LA MAGLIA PIÙ BELLA – La sede di Santini Maglificio Sportivo è un museo. Le maglie, le fotografie dei campioni e delle loro imprese, raccontano la storia di 50 anni di ciclismo. Sono davvero tante le maglie che sono uscite dalla Santini. Ma qual è la preferita dal cavaliere? “Senza dubbio quella di La Vie Claire, la formazione professionistica francese di metà anni Ottanta. Perché è stata una maglia che ha rivoluzionato il sistema dell’abbigliamento ciclistico. Noi siamo stati quelli che le hanno prodotte ma il merito e l’idea è stata del patron della squadra Bernard Tapie. Era un politico e imprenditore francese. In quel momento aveva acquistato La Vie Claire che era una società di cosmetici. Ha investito, l’ha rilanciata e poi l’ha messa come nome della squadra. Era un grande appassionato di ciclismo e ad un certo momento si era messo in testa di fare una squadra ciclistica e per indole lui voleva essere sempre il primo in tutto. Era il 1984: prese alcuni dei migliori corridori tra i quali Hinault e LeMond e costruì una bella squadra. Al momento di fare la maglia arrivò da noi con la fotografia di un quadro di Piet Mondrian, pittore olandese, e disse che la maglia doveva essere così con quel disegno. Quando la vidi, confesso che mi si rizzarono i capelli perché il disegno era piuttosto complicato da realizzare essendo tutta colorata e soprattutto con quelle righe nere. Ci siamo ingegnati, abbiamo prodotto chilometri di fettuccia nera che poi cucivamo in un secondo momento sulla maglia, un vero e proprio assemblaggio. Un’inedita composizione geometrica di colori dal fortissimo impatto visivo. È stato un lavoraccio, ma questa maglia credo sia rimasta nella storia”.

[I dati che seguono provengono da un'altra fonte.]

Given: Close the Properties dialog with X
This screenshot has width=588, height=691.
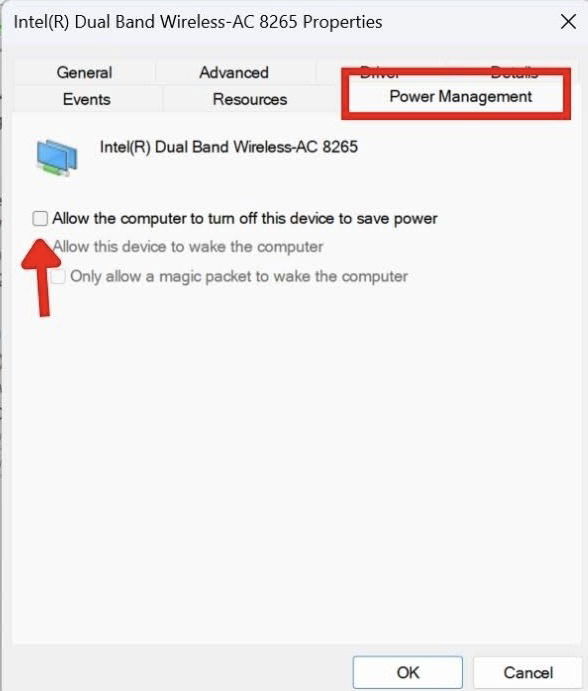Looking at the screenshot, I should [x=568, y=22].

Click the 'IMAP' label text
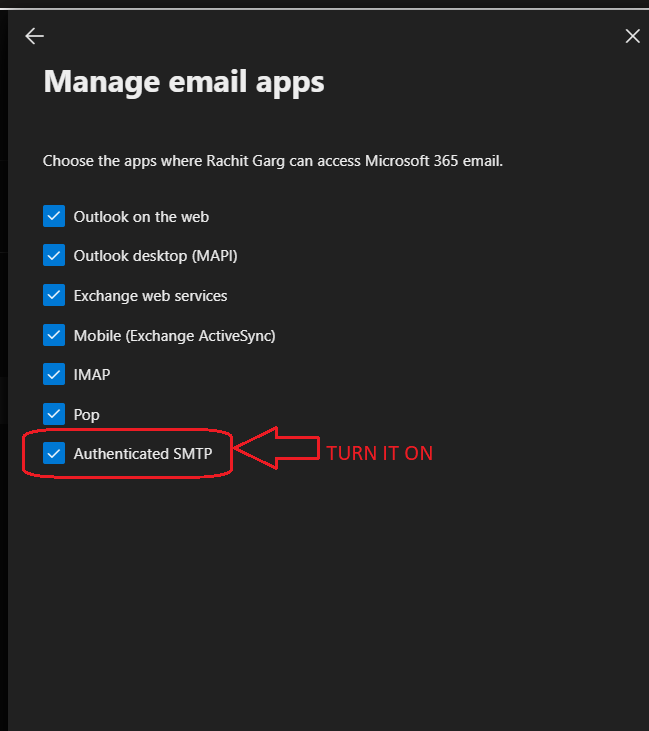[92, 375]
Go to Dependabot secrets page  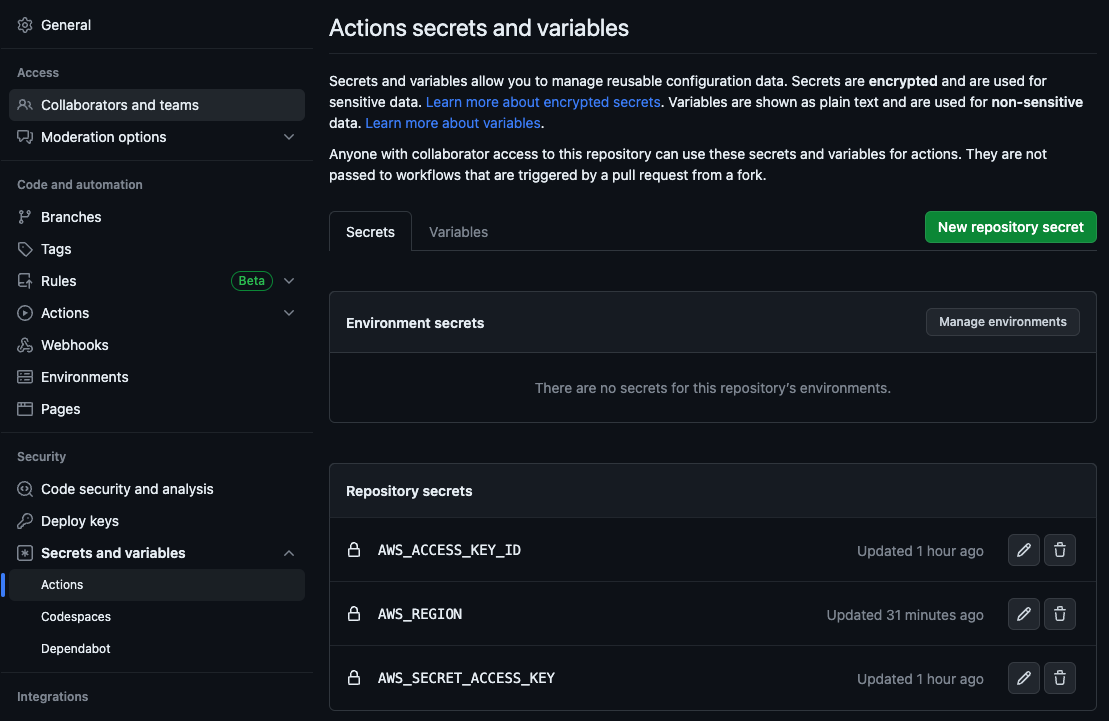76,649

LA TRATTATIVA CON MARCO PANTANI – Un altro momento che Santini ricorda con piacere è legato di nuovo all’amicizia con Felice Gimondi ed è la trattativa di Bianchi con Mercatone Uno per assicurarsi le prestazioni di Marco Pantani. “Io e Felice Gimondi siamo andati a Bologna per incontrare Pantani che la Bianchi voleva ingaggiare. Ovviamente la Bianchi per questa operazione aveva fatto muovere Gimondi in prima persona. Felice mi aveva chiamato e mi aveva spiegato la situazione. La Bianchi da parte sua gli aveva fornito una certa disponibilità però coinvolse anche me perché potessi da parte mia fornire delle garanzie anche per quanto riguardava la fornitura dell’abbigliamento. Abbiamo avuto questo incontro con Romano Cenni, titolare della Mercatone Uno, e Pantani che arrivò con le stampelle perché qualche mese prima era caduto e si era fratturato la gamba. Abbiamo discusso, in quella sede non è stato firmato nessun contratto, ma ci siamo solamente stretti la mano e la sola presenza di Gimondi ha fatto da garante all’operazione. C’è da dire che anche da parte nostra, però, avevamo fatto un accordo con un corridore che andava con le stampelle, quindi c’era anche un certo rischio. Fortunatamente poi Pantani si era ripreso e ha fatto quello che ha fatto”.
IL RILANCIO DELLA PISTA ITALIANA – Santini è un grande appassionato di ciclismo e, come ci ha confessato in apertura, ha un amore particolare per la pista. Sarà felice di vedere una rinascita di questo movimento anche in Italia? “Dopo quei grandi anni e il crollo del Palazzo dello Sport di Milano c’è stato un periodo piuttosto buio per la pista italiana – ammette Santini –. Non c’era più probabilmente nemmeno a livello federale una spinta o un impegno perché la pista riprendesse il suo giusto corso. Però in questi ultimi anni le cose sono cambiate. C’è da dire che il livello del ciclismo è cresciuto tantissimo. Forse è andato anche più in là di quello che sarebbe opportuno. Oggi i materiali, la tecnologia, la preparazione, gli impianti sono migliorati e di conseguenza anche le prestazioni sono diventate di livello sempre più alto. Penso ad esempio ai Record dell’ora. E devo dire che l’Italia in questi ultimi anni ha fatto cose veramente straordinarie. Soprattutto se consideriamo che non abbiamo impianti per allenarci, se escludiamo Montichiari. Vedo il quartetto che sta facendo tempi sempre migliori e chissà che un giorno non riescano a vincere il Mondiale. E poi c’è stata una grande evoluzione anche del ciclismo femminile. Ritengo che la pista sia una disciplina che dà la possibilità ai corridori di emergere anche su strada”.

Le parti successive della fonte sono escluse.